Cândido conta que a produção tentou entrar em contato com a verdadeira Maria Cristina, mas o paradeiro dela após a delação de  Buscetta é desconhecido. Ela teria permanecido ao lado do marido até a morte dele, em 2000.

Seu marido na ficção, o ator Pierfrancesco Favino diz que foi cativado pela história desse “filho de vidraceiro que produzia espelhos e que passou a vida mudando de imagem”.

Ele se sente instigado em interpretar um mafioso, essa figura emblemática tanto no cinema americano quanto no italiano. “É um arquétipo que encanta porque as pessoas são atraídas pelo que não podem fazer, porque em cada uma delas há o desejo de desobedecer”, comenta Favino.

A mesma desobediência que colocou Buscetta na mira da Justiça e o forçou a fugir para o Brasil foi o que fez o seu conterrâneo Cesare Battisti, mais tarde, buscar refúgio no país.

Membro de um grupo militante de esquerda que cometeu atentados políticos na Itália, Battisti foi declarado foragido na mesma semana em que Bellocchio filma a história de Buscetta no Rio de Janeiro.

A coincidência não passa despercebida ao cineasta, embora ele veja diferenças entre esses dois párias italianos. 
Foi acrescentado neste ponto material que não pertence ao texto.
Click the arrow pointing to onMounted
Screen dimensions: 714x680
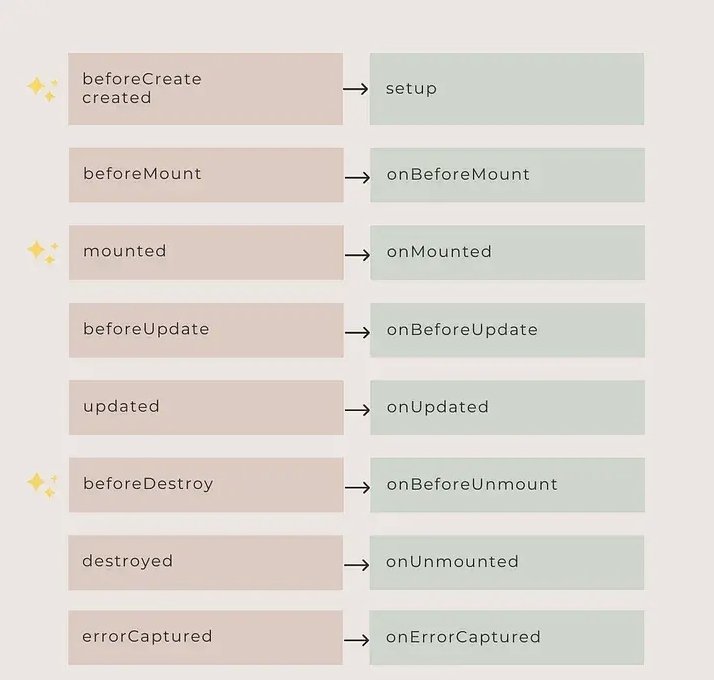(357, 255)
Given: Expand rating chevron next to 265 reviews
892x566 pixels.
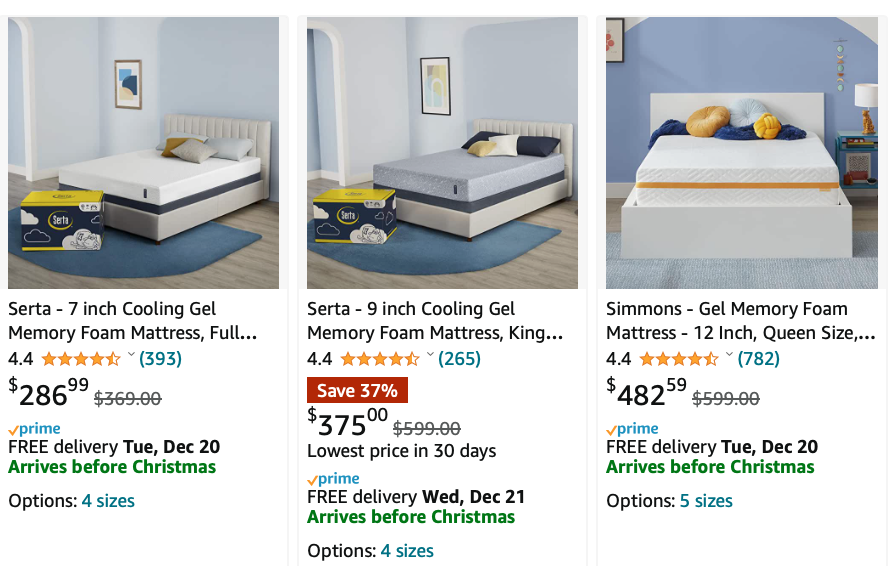Looking at the screenshot, I should 430,354.
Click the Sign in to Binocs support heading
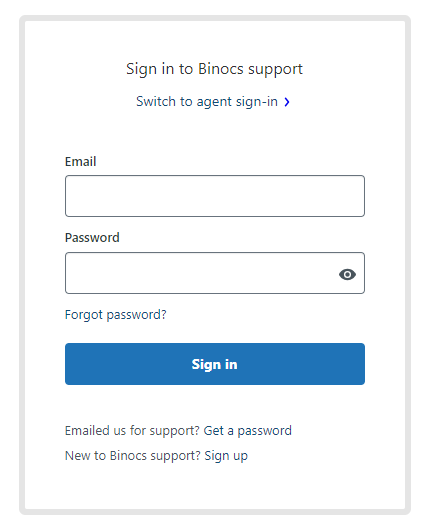 point(215,69)
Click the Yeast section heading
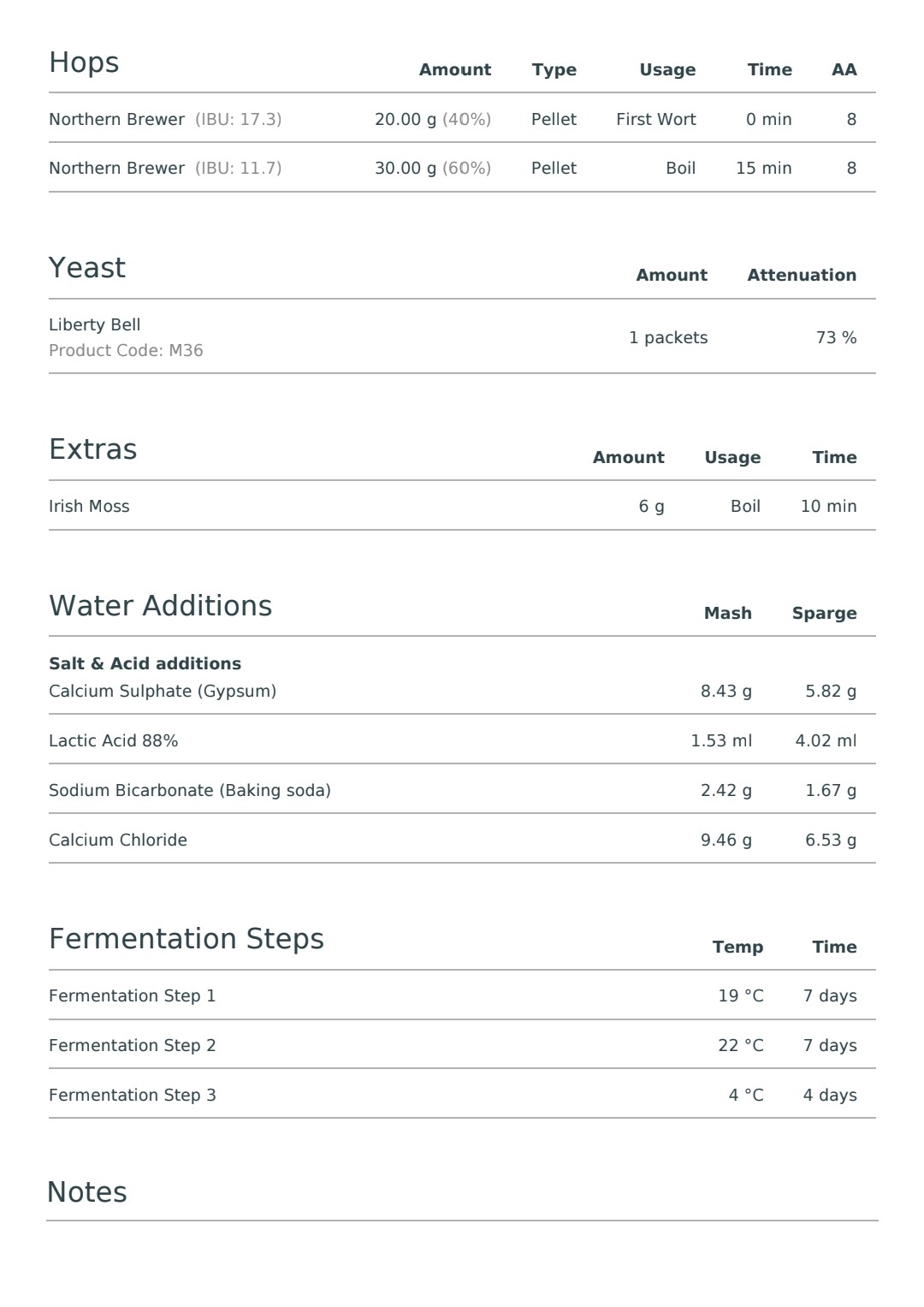 (87, 268)
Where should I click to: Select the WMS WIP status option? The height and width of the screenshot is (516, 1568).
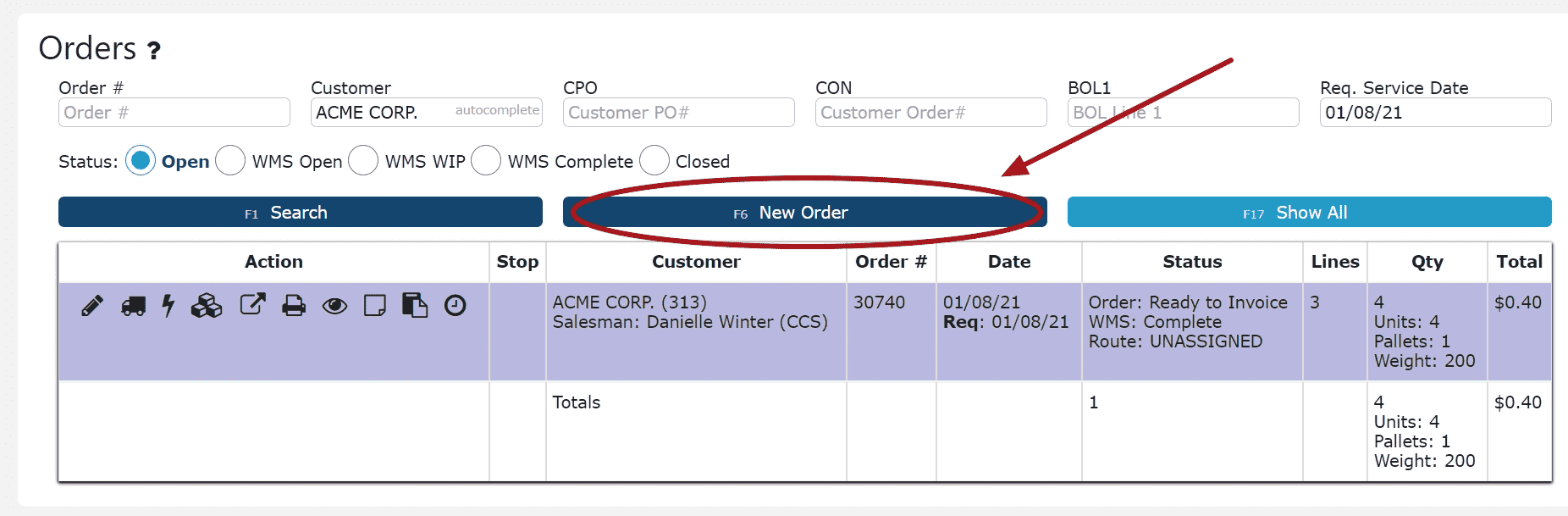pos(363,160)
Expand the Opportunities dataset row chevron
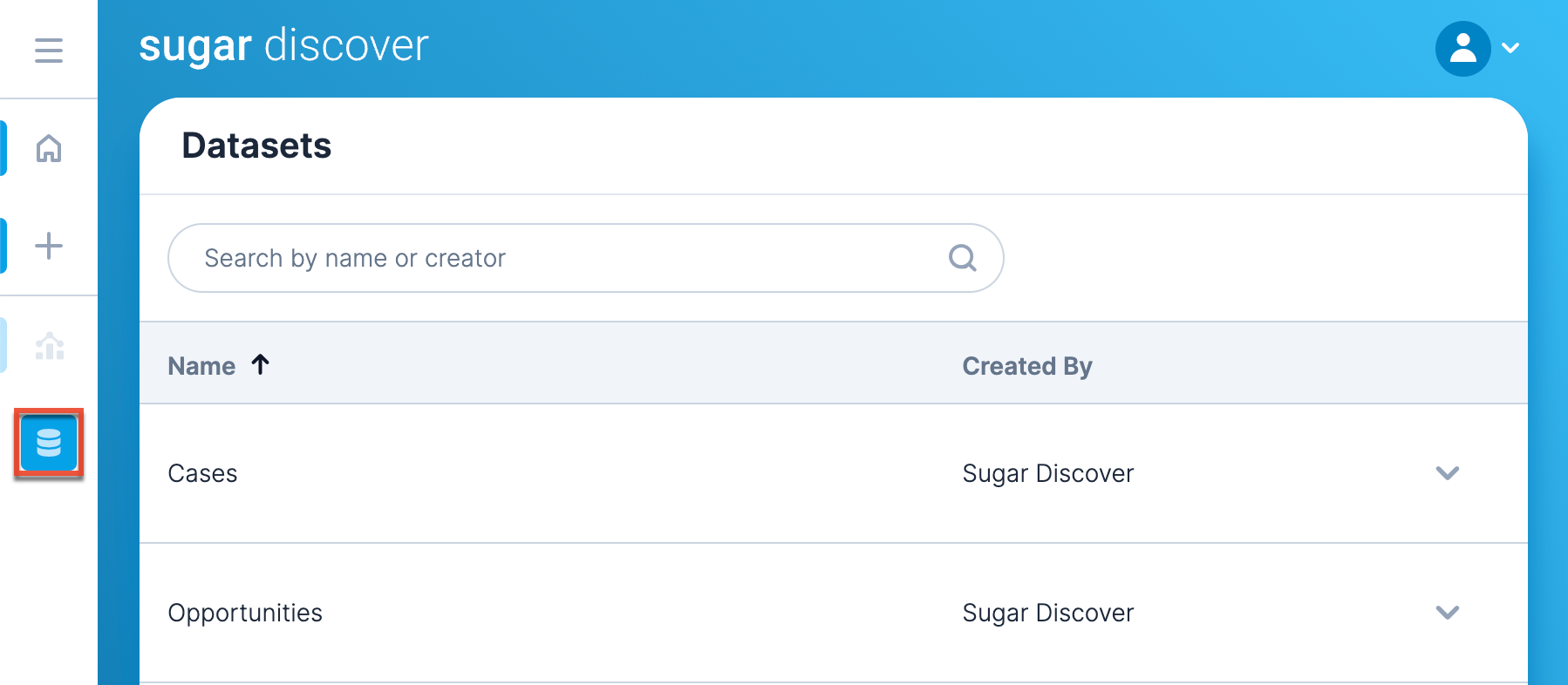The image size is (1568, 685). click(x=1447, y=613)
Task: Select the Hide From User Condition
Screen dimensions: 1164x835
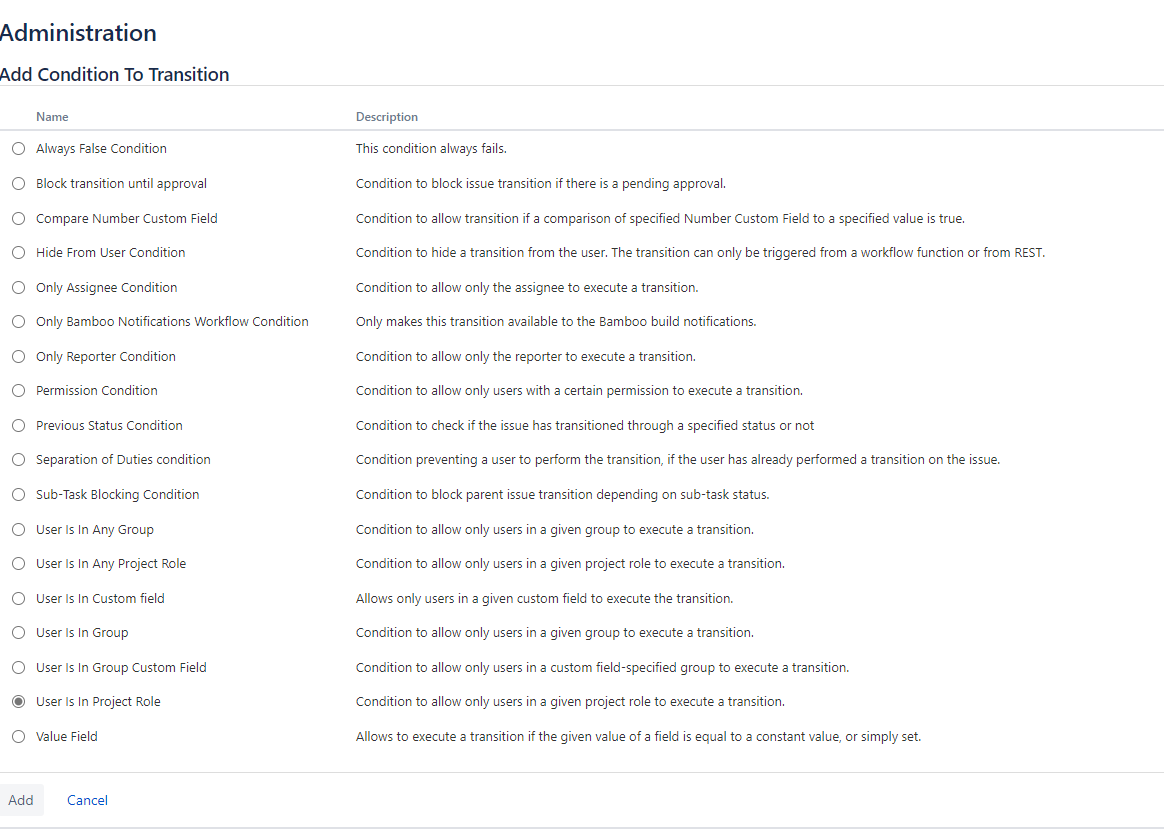Action: (x=18, y=252)
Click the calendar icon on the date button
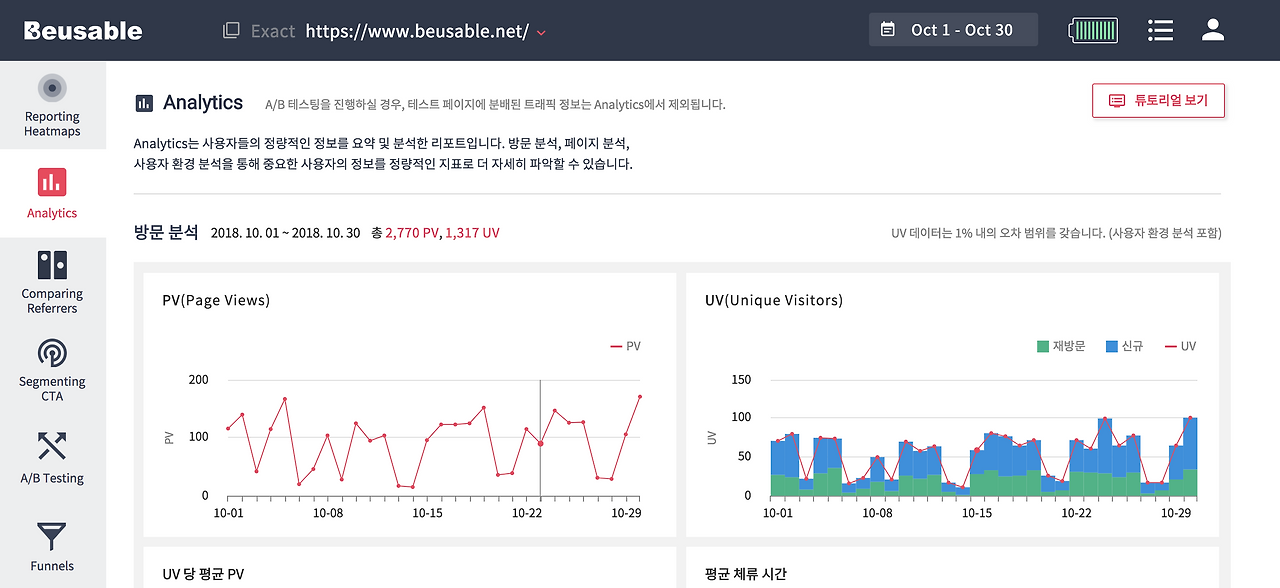The width and height of the screenshot is (1280, 588). click(x=886, y=29)
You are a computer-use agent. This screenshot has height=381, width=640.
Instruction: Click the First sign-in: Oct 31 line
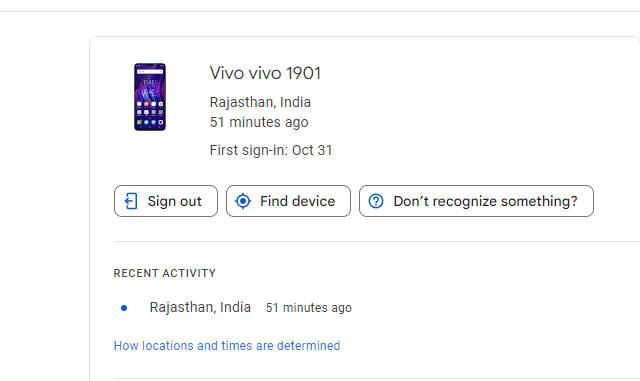click(271, 150)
“Um era um ignorante, um homem tradicional que vinha de um mundo de mafiosos, que são criminosos, mas respeitam as tradições”, diz. “O outro é um ideólogo marxista, agindo em nome de certos princípios, mas que também cometeu os seus crimes.”

O diretor discorda do asilo político concedido a Battisti durante o primeiro governo do PT. 

“Como italiano, acho incompreensível que Lula tenha rejeitado a extradição dele, que foi condenado no meu país.”

Enquanto Bellocchio fala, brasileiros e italianos desmontam o set de “O Traidor”. Ao fundo, alguém dedilha “Imagine” no piano e colares havaianos começam a ser distribuídos para o que se anuncia como uma festa na piscina.

O diretor não se decidiu sobre o local onde filmará algumas das próximas cenas. André Ristum, que faz a ponte entre os dois povos, lembra da sua experiência com Bertolucci. “Ele me repetia um conselho ouvido de Jean Renoir para deixar sempre uma porta do set aberta ao imprevisto. Com o Bellocchio, a porta está sempre escancarada.”